Two Writers; Two Perspectives; One Understanding of the Role of Family Breakdown in Society’s Ills
What do this opinion piece (Daily Mail, 9/13/09) and this one (Daily Mail, 9/13/09) have in common, other than the fact that they appear in the same publication. As apparently opposed as they are, they actually argue for the same thing.
In the first, Peter Hitchens savagely condemns British society for the children it produces. In the U.K. recently there have been a series of stories about the worst, most brutal behavior, by teenagers. From standard hooliganism and drug and alcohol use, all the way up to and including torture, rape and murder, the country has been knocked back on its heels at the news about what their children are doing. As outrageous as it may seem, we've heard serious calls by public officials for the state to simply take children of certain families at birth and place them for adoption.
Hitchens retails the fact, also recently learned, that many children appear at school for the first time, totally unequipped for the task at hand.

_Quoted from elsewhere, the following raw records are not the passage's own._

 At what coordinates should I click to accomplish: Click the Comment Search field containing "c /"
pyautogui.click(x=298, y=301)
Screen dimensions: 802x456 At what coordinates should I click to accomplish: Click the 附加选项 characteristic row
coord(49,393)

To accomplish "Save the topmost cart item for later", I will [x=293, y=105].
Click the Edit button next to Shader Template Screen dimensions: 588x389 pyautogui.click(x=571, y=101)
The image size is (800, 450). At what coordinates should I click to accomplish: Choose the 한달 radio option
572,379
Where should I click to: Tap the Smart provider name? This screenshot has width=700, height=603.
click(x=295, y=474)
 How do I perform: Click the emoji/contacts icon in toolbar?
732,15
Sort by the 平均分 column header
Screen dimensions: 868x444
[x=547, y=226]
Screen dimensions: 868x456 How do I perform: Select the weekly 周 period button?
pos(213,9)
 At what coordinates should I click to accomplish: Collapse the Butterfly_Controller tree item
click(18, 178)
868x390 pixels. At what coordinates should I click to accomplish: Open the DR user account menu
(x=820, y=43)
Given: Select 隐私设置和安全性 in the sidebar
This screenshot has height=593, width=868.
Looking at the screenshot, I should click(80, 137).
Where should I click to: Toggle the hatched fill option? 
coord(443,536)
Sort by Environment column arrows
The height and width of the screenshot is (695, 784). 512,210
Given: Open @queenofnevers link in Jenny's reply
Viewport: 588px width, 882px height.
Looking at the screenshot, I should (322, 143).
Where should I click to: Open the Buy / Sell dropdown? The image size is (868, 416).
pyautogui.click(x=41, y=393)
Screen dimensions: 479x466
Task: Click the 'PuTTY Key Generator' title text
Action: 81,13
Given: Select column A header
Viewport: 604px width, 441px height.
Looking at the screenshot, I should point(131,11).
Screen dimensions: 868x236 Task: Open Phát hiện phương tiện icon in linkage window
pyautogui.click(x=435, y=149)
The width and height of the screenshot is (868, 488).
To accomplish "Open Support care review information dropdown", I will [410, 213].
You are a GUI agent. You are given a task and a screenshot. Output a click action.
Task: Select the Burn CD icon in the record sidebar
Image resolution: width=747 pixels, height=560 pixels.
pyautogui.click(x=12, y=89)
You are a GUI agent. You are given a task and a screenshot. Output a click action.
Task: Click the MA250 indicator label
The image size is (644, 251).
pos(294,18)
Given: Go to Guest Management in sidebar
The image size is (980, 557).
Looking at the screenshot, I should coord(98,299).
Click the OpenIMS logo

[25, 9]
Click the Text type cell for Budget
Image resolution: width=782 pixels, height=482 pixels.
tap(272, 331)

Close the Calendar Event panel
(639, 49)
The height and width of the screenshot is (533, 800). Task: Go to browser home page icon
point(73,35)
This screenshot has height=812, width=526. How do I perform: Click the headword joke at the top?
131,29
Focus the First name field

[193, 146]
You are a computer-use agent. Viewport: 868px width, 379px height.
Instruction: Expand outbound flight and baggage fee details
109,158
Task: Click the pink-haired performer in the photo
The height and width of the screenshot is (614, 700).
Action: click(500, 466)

Many are so poorly brought up that they don't even know how to hold a knife and fork or simply listen when another person speaks to them.
For his part, Anglican Archbishop Sentamu defends children and cites examples of those who have risen above their upbringing and surroundings to make important contributions to their communities. He pronounces himself "fed up to the back teeth" with denigration of young people like Naomi Cumming who, in the Archbishop's telling, seems to be a fine, productive 15-year-old.
Whether they know it or not, though, Hitchens and Archbishop Sentamu are aiming at the same target - family breakdown. As Sentamu writes,
The State must have a role to play in safeguarding – but it also has a role to play in supporting communities and individuals to own their responsibilities to one another, not least through the support of the families who are the building block of any community.
The State must support marriage because in creation, it is given as the ‘foundation of family life’.
Hitchens writes about basic early-childhood learning and, while no fan of British schools, places the blame exactly where it in fact lies:
But we were not born with these blessings. We learned them in thousands of tiny steps, from parents who were present in our lives from our earliest moments, not for a brief few months before everyone had to go back to the grindstone.
Our schools are terrible, and have been for years – so terrible that even the authorities are beginning to admit it.
But the teachers are right when they say that the real problem is in the home.
That's where Hitchens goes off the rails. He blames family breakdown on society's willingness to violate "human nature," by which he means our desire for equality between men and women.
Let's be clear on something. Nothing in "human nature" dictates that women should be prevented from earning a living. Whatever human nature may be, we live in the 21st century and making half the population dependent on the other half of the population accords with none of our values. Neither does denying economic equality and freedom to half the population. Neither does denying society the talents and energies of half the population.
Biologically, we are a "bi-parental" species, which means that both men and women come to parenting with the same set of hormones that nature provides to connect mammal species with their offspring. Stated another way, both fathers and mothers can care for children perfectly well. Our ethical standards that require non-discrimination against one sex or the other demand that we accomodate ourselves both to the paid work of women and the fatherhood of men. This is something we can do.
But to do it we have to address the catastrophe that is family breakdown. Both Hitchens and the Archbishop realize that as the crux of our children's problems. We've known this for decades now. Senator Daniel Patrick Moynahan warned us about family breakdown some 45 years ago. We've inherited the wind of our failure to attend to his words.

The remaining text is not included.